谷歌吧   "My textbook says A. " 　翻译成 "我的书说: A." and it makes sense, but not sure if that sounds natural to native speakers.

I want to use it like "My textbook says 今天很冷=It's very cold today."

Thank you.


----------



## EnidLiao

i might add a word ''上'' to that sentence.
我的書上說今天很冷


----------



## Lynn Shu

我的教科书上写到。。。。


----------



## BODYholic

kyotan said:


> I want to use it like "My textbook says 今天很冷=It's very cold today."



(我的)书上说今天很冷。


----------



## retrogradedwithwind

The most natural expression is 书上写道（说道）
我的 is usually omitted.


----------



## Skatinginbc

kyotan said:


> "My textbook says 今天很冷=It's very cold today."


我的教科书说"今天很冷"的意思是"It's very cold today".
我的教科书把"今天很冷"翻译成"It's very cold today".


----------



## SuperXW

Both 书上说 and 书上写道 are ok in Chinese, but 书上说 is more casual.
我的书说...(omit 上) is still understandable, but even more casual, usually only used in spoken language.


----------



## kyotan

感谢各位的回复！Thank you!


----------



## BODYholic

Lynn Shu said:


> 我的教科书上写到。。。。



Do China and Taiwan speakers know/understand the term 课本?
In Singapore, 课本 is more common, although I can safely say most people understand 教科书.
Technically, are there differences between the two?


----------



## Skatinginbc

BODYholic said:


> Do China and Taiwan speakers know/understand the term 课本?


課本 is frequently heard in Taiwan, perhaps more so than 教科書. 課本 = 教科書.


----------



## BODYholic

Skatinginbc said:


> 課本 is frequently heard in Taiwan, perhaps more so than 教科書. 課本 = 教科書.
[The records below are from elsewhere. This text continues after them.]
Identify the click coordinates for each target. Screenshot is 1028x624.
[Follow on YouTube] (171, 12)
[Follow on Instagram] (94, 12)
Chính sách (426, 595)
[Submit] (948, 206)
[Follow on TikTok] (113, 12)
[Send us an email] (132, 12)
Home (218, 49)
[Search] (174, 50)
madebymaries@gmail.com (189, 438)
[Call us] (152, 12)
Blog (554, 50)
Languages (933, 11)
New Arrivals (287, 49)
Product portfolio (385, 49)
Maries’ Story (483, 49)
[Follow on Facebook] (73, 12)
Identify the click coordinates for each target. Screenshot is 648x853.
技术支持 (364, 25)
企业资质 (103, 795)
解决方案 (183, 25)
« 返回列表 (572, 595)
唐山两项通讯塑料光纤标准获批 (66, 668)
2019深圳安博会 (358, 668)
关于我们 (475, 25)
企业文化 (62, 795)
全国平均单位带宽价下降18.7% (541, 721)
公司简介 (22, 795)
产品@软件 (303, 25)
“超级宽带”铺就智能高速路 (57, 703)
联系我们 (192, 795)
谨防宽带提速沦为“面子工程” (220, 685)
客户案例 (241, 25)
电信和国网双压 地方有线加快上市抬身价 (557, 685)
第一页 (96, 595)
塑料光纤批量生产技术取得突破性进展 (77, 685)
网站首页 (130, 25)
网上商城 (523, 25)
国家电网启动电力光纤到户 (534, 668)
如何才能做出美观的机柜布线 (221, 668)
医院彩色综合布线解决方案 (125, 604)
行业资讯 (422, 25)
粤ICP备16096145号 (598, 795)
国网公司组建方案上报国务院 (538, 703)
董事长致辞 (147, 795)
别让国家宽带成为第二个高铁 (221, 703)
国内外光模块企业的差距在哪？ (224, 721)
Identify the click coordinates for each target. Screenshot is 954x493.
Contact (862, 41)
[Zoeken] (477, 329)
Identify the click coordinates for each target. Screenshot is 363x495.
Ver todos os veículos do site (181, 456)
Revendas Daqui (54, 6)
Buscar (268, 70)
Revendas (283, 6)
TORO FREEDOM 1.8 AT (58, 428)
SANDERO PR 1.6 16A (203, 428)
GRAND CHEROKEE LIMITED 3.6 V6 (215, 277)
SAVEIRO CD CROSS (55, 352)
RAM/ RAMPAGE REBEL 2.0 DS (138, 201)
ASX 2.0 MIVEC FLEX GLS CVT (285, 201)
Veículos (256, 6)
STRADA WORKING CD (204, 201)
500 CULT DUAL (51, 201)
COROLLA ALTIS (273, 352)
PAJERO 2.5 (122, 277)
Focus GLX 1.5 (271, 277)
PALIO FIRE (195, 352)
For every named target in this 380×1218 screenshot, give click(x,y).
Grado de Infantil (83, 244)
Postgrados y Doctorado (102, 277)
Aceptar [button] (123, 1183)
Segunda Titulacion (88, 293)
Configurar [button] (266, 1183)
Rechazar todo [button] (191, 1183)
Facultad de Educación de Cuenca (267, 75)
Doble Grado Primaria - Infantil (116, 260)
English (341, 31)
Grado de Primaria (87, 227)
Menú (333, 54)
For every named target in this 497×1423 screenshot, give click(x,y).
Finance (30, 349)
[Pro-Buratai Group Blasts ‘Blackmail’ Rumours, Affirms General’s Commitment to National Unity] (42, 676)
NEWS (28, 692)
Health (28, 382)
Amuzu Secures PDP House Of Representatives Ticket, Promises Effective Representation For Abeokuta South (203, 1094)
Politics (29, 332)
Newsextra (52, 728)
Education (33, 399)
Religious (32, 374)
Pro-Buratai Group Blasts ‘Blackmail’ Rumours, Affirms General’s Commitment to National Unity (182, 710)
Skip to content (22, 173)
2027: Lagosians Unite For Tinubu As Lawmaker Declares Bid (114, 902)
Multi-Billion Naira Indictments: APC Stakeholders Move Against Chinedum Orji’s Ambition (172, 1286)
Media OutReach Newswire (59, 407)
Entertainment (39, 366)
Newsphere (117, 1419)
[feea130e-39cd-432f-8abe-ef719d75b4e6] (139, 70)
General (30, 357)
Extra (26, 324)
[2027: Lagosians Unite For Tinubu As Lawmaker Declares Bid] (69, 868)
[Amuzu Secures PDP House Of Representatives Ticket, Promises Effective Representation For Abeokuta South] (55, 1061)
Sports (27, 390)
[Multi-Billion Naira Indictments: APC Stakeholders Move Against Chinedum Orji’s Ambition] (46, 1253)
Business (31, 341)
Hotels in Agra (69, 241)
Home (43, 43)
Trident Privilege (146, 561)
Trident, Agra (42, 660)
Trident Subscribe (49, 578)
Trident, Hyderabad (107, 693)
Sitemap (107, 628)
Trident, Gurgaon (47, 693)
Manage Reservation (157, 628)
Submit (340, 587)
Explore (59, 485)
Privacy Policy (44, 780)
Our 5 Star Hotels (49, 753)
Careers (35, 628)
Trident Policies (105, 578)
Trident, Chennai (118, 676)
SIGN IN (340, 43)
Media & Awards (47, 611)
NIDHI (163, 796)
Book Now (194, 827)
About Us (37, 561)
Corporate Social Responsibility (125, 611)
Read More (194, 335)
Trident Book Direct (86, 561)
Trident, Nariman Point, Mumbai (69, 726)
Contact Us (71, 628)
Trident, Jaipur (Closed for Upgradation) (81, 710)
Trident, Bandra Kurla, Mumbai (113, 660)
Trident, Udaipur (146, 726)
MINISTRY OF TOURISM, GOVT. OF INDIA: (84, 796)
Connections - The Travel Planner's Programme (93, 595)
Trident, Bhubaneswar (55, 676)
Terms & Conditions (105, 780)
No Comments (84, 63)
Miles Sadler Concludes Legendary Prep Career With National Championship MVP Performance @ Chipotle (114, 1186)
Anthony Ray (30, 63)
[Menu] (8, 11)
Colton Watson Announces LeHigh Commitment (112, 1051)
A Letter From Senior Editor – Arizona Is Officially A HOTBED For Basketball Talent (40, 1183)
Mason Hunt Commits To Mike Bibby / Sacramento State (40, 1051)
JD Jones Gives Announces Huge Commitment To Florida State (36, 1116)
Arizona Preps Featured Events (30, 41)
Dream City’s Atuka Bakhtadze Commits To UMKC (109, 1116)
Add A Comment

Perhaps we picked up the term from Taiwan. Thanks.


----------



## retrogradedwithwind

课本，教科书，教材， all the three are common. 
教辅 is common too .. ..

课本is more colloquial.


----------



## SuperXW

retrogradedwithwind said:


> 教辅 is common too .. ..
> 课本is more colloquial.


Back to the days when I was in school (like 15 years ago), we didn't know the word 教辅. May be a new abbreviation.
I think 课本 is also quite formal. The only colloquial way is calling textbook "书".


----------



## alexmaowei

课本上（教科书）说道 or 课本上（教科书）讲 is better


----------



## gingeralle

书上说今天很冷/书上讲今天很冷/书中写道今天很冷。All of them are fine in Chinese. But if the fact that the book is mine is implied in the context, then "我的" is usually omitted, as is shown in my answer.


----------



## yuechu

Hello! How about if you are saying what's written on a sign?
"The sign says..."
or directions on a map? (On the map, it says to...)


----------



## hx1997

标志/地图上说... (The sign/map says...)
标志/地图上写着... (It's written on the sign/map that...)


----------



## brofeelgood

标牌(上)/路牌(上)/地图(上)
+
写着/显示

(1) It's written on the road sign this junction is left-turn only - 路牌写着这里只能左拐/转。
(2) On this rubbish map, Canada is shown to be adjacent to China - 这张垃圾地图显示加拿大毗邻中国。

[ps] sort of cross-posted with hx1997


----------



## yuechu

OK! Thanks so much, hx1997 and brofeelgood, for your help!


----------



## Hacedor de llaves

These are all OK: 书上说, 书上写, 书上讲
Although "我的书说" could be understood by native speakers, but the use of "上" is more common.  I guess that's because the idea/fact/conclusion is given by the author of the book, not the book itself.

Both 课本 & 教科书 are commonly used in China.


----------



## wowreborn

SuperXW said:


> Both 书上说 and 书上写道 are ok in Chinese, but 书上说 is more casual.
> 我的书说...(omit 上) is still understandable, but even more casual, usually only used in spoken language.


我的书说 without "上" isn't idiomatic.


----------